The “pitiful” movie Roger Ebert called the “most disgusting, contemptuous insult” to cinema
Cinema history has spat out many movies that seem like they only exist to disgust and offend, and as a critic who dedicated his professional life to watching virtually every new major release over the course of decades, Roger Ebert saw quite a few of them.
Some films were so degrading, diabolical, and offensive that he could barely bring himself to review them, and he held an especially disdainful place in his heart for a highly specific and niche subgenre: the docudramas that eventually became categorised as Mondo cinema, the gift nobody wanted Italy to give.
Ebert had already blasted the co-directing duo Gualtiero Jacopetti and Franco E Prosperi’s 1966 effort, Africa Addio, as a “brutal, dishonest, racist film” that infuriated him on every imaginable level, so at least he knew what he was getting himself into when the pair prepared to unleash Farewell Uncle Tom on an unsuspecting world five years later.
The mid-19th century was a fractious time in the United States, to put it lightly, with the country increasingly divided over slavery, industrialisation, and human rights, to name but three major issues. It wouldn’t be impossible to make an interesting, insightful, and tactful doc about the period, but this wasn’t it. In fact, Ebert was completely and utterly abhorred.
“They have finally done it: Made the most disgusting, contemptuous insult to decency ever to masquerade as a documentary,” he wrote. Jacopetti and Prosperi were placed squarely in the firing line, with their repeated attempts to make the most offensive and intentionally provocative, and not in a good way, pictures finally reaching the pinnacle, for lack of a better term.
In Farewell Uncle Tom, the use of relevant period-era documents technically qualified it as a documentary, but the events therein were dramatised by actors. The directors didn’t have to be so brutal, graphic, and horrific in those scenes, but based on their previous work, it was to be expected. That’s what they did, and Ebert couldn’t believe that “the whole distasteful history of these filmmakers was not enough to keep Farewell Uncle Tom out of town.”
“This is cruel exploitation,” he insisted. “If it is tragic that the barbarism of slavery existed in this country, is it not also tragic and enraging that for a few dollars the producers of this film were able to reproduce and re-enact that barbarism?” Jacopetti and Prosperi made a career out of it, and to make the whole thing even queasier, the production had the full support of François Duvalier.
Farewell Uncle Tom‘s re-enactments were shot in Haiti, where Duvalier had been elected president in 1957, and in 1964, he declared himself president for life, while he also had a habit of using death squads to eliminate his opponents, critics, and anyone else who even stood a chance of getting in his way.
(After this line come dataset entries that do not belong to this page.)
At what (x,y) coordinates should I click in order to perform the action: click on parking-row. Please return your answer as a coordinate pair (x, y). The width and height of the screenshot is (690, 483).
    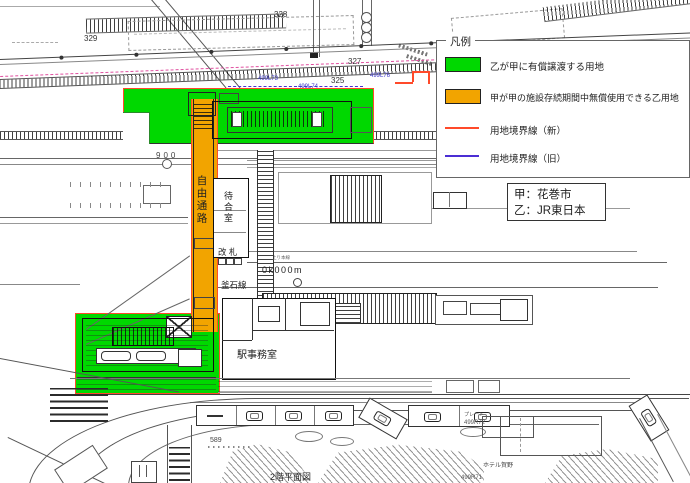
    Looking at the image, I should click on (275, 416). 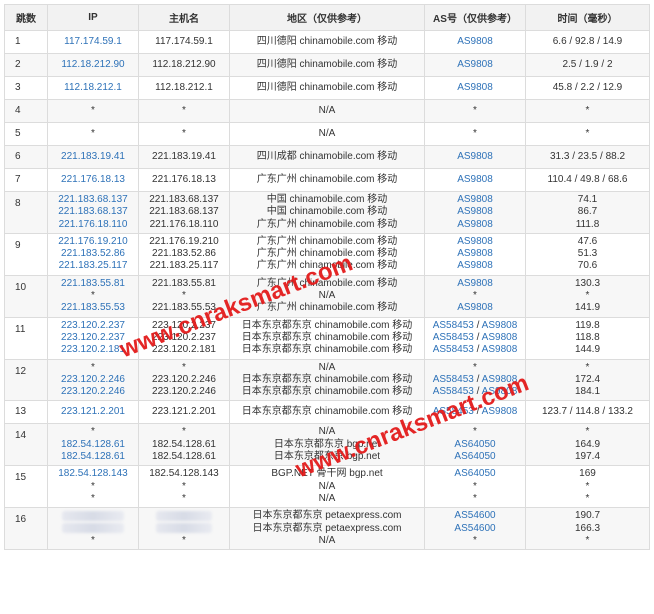 What do you see at coordinates (26, 134) in the screenshot?
I see `hop-number: 5` at bounding box center [26, 134].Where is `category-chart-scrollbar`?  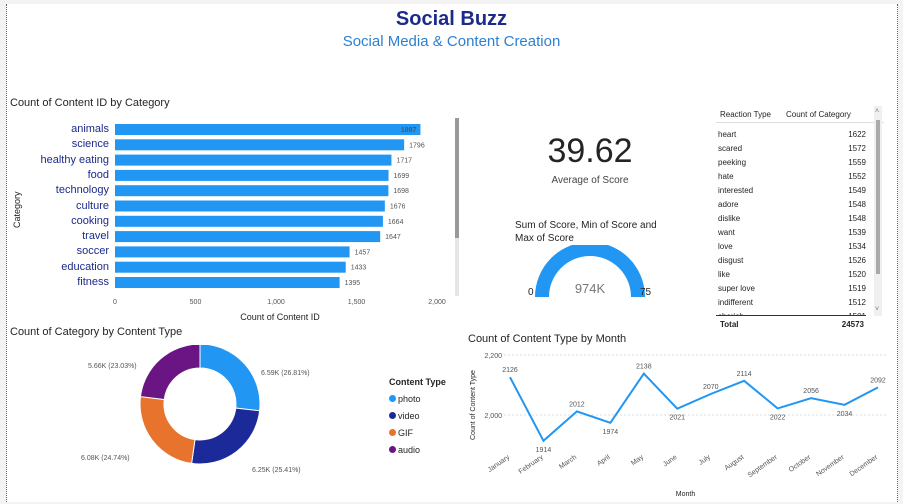
category-chart-scrollbar is located at coordinates (457, 207).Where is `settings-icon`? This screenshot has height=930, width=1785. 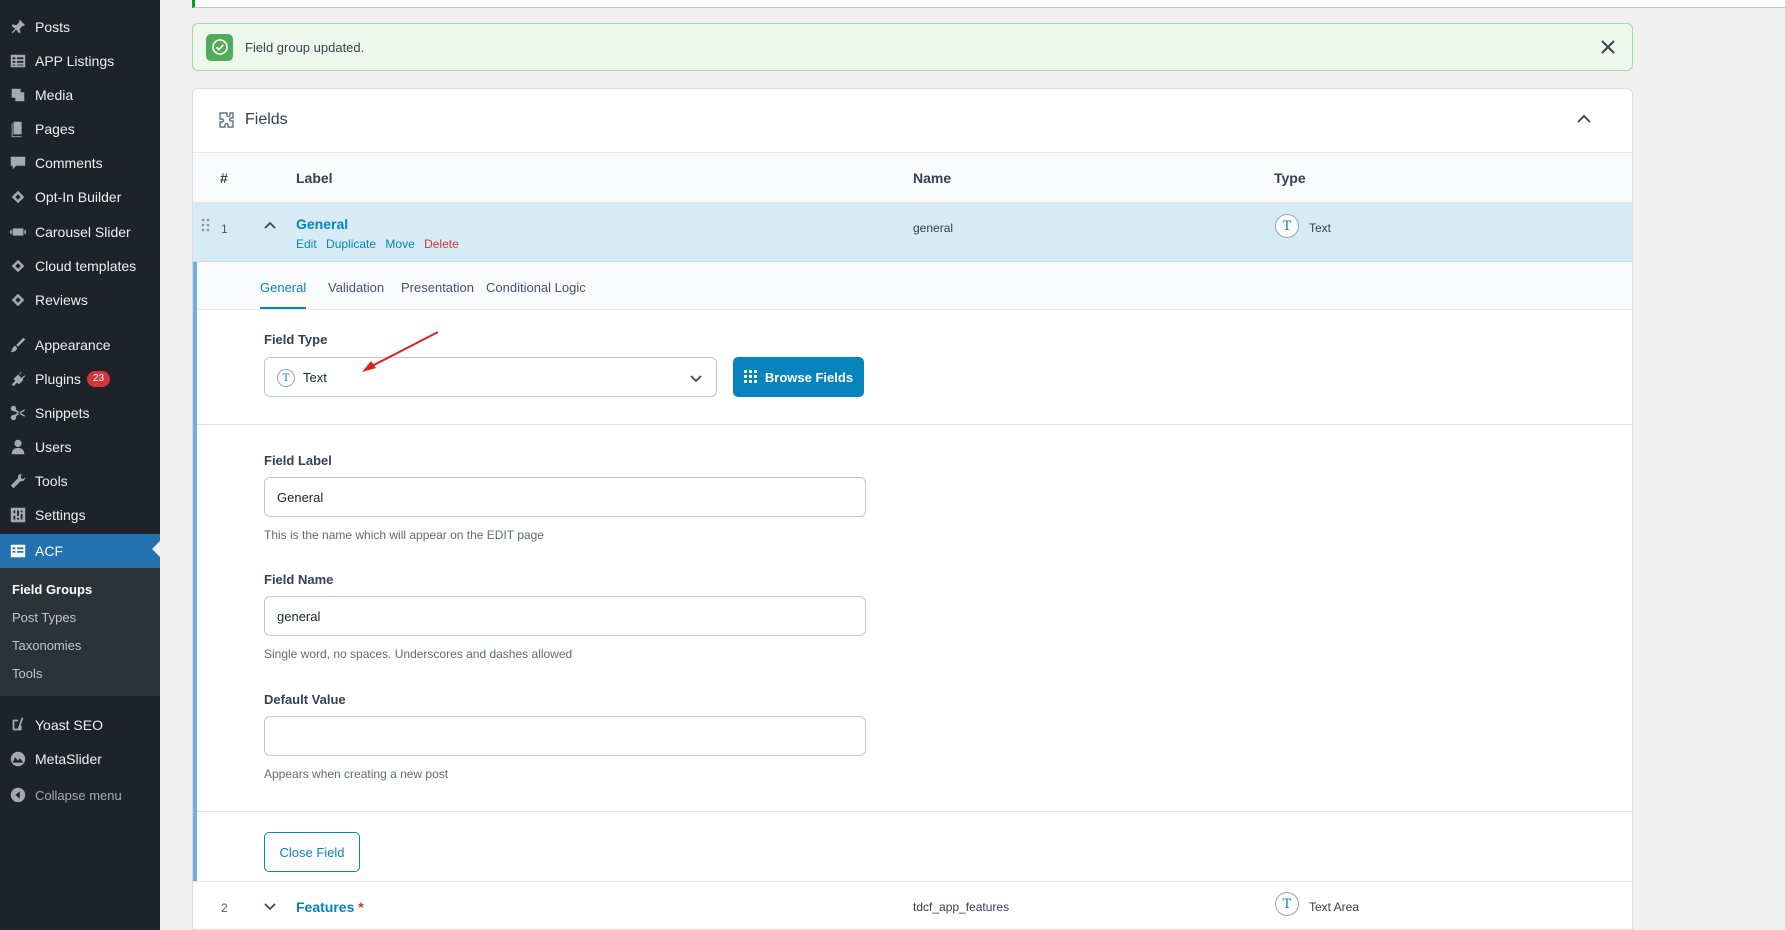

Ebert theorised that the non-professional actors forced to degrade themselves probably only made “a few days’ pitiful wages,” and since the directors were personal guests of Duvalier, who were allowed to shoot anywhere they wanted, were given as many extras as they wanted, and had dinner with the dictator every week, what unfolded onscreen was only one part of a movie that was rotten to the very core.